Joseph Boakai: Can Liberia's deputy leader succeed his boss?

Joseph Boakai: Can Liberia’s deputy leader succeed his boss?

Joseph Boakai’s tenure as Liberia’s vice-president will be remembered as a period of uninterrupted peace – no small feat in a country torn apart by years of civil war.

Unfortunately for Mr Boakai, he will also be remembered for an apparent tendency to fall asleep during official functions, leading some to call him “Sleepy Joe”.

He, of course, vigorously denies this: His face may look sleepy, he says, but he’s not actually asleep.

But Mr Boakai is hoping to put the latter behind him as he enters the final days of the 2017 election, and his attempt to follow in the footsteps of Ellen Johnson Sirleaf, the president he has served loyally for the last 12 years.

It is no easy task: While he and Mrs Sirleaf may have overseen a period of peace, it has not brought with it the much-needed prosperity Liberians were hoping for.

Humble beginnings
Mr Boakai was born in a remote village in the northern Lofa county in 1944 to illiterate parents.

He would go on to attend school in neighbouring Sierra Leone, before completing a degree in business administration at the University of Liberia.

By the 1980s, he was serving as the country’s agriculture minister under President Samuel Doe, who would be mutilated and then murdered in 1990, a decade after he had taken power in a bloody coup of his own.
His oversaw the programme to decentralize agriculture by creating regional agriculture hubs – a major project in Liberia, where many people are subsistence farmers.




But it would be more than 15 years before he returned to the heart of the political fray when, in 2005, he was announced as Mrs Sirleaf’s running mate, becoming the country’s vice-president for the next 12 years.
On his website, he lists 58 achievements from his time in office – from donating two containers full of tuna fish to Sierra Leone and Guinea, to championing community colleges and reconciling various disputes around Liberia.

The biggest achievement, of course, is the fact it has been an entirely peaceful tenure following almost 15 years of war.

“Wherever I have been in this country, people start saying at least 10 years of peace,” he told American website VOA. “Without peace you can achieve nothing.”

His critics, however, have other ideas.
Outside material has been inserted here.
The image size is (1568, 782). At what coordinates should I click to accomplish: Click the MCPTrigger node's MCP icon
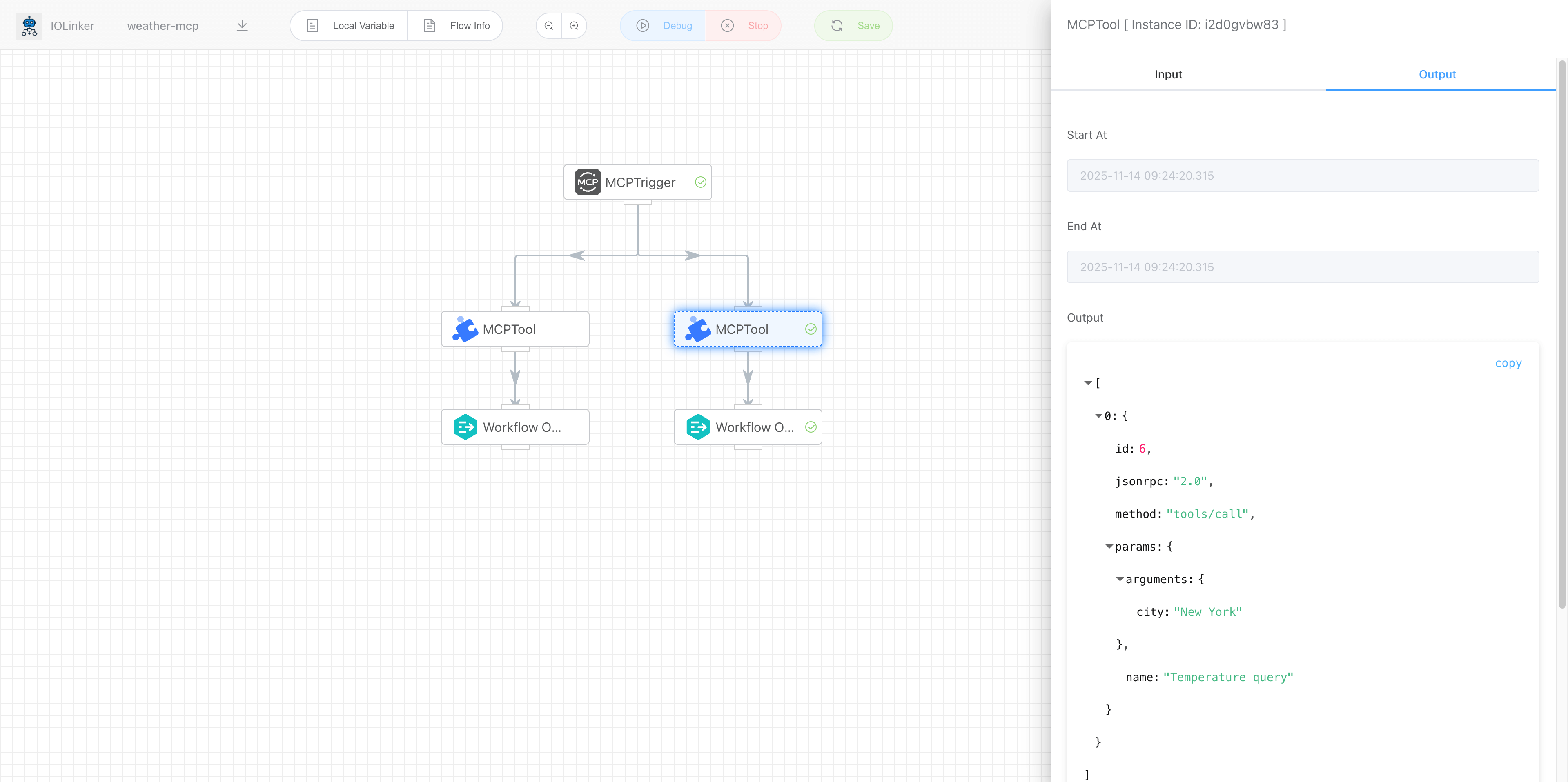coord(588,182)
They say Mr Boakai, known for his fervent Christianity, and his Unity Party has not done enough to pull the country out of poverty.

It has led to attempts by the father-of-four to distance himself from his boss.
Mr Boakai has admitted publicly that as a government they could have done more but some of the opportunities “were squandered”.

But his bid to characterise himself as a “a race car in the garage” – suggesting that his talents had been wasted for the last 12 years – has not impressed some.

According to the BBC’s Jonathan Paye-Layleh in Monrovia, Mr Boakai was trying to explain the frustrating position vice-presidents are trapped in: Seeing things and wanting to act but having to play second fiddle to the presidents they serve.

But Alexander Cummings, a former Coca-Cola executive who ran for president in the first round, noted – perhaps unkindly – that “if you park a race car in the garage for 12 years and it doesn’t move, it becomes obsolete”.

Whose side the voters will come down on, however, remains to be seen.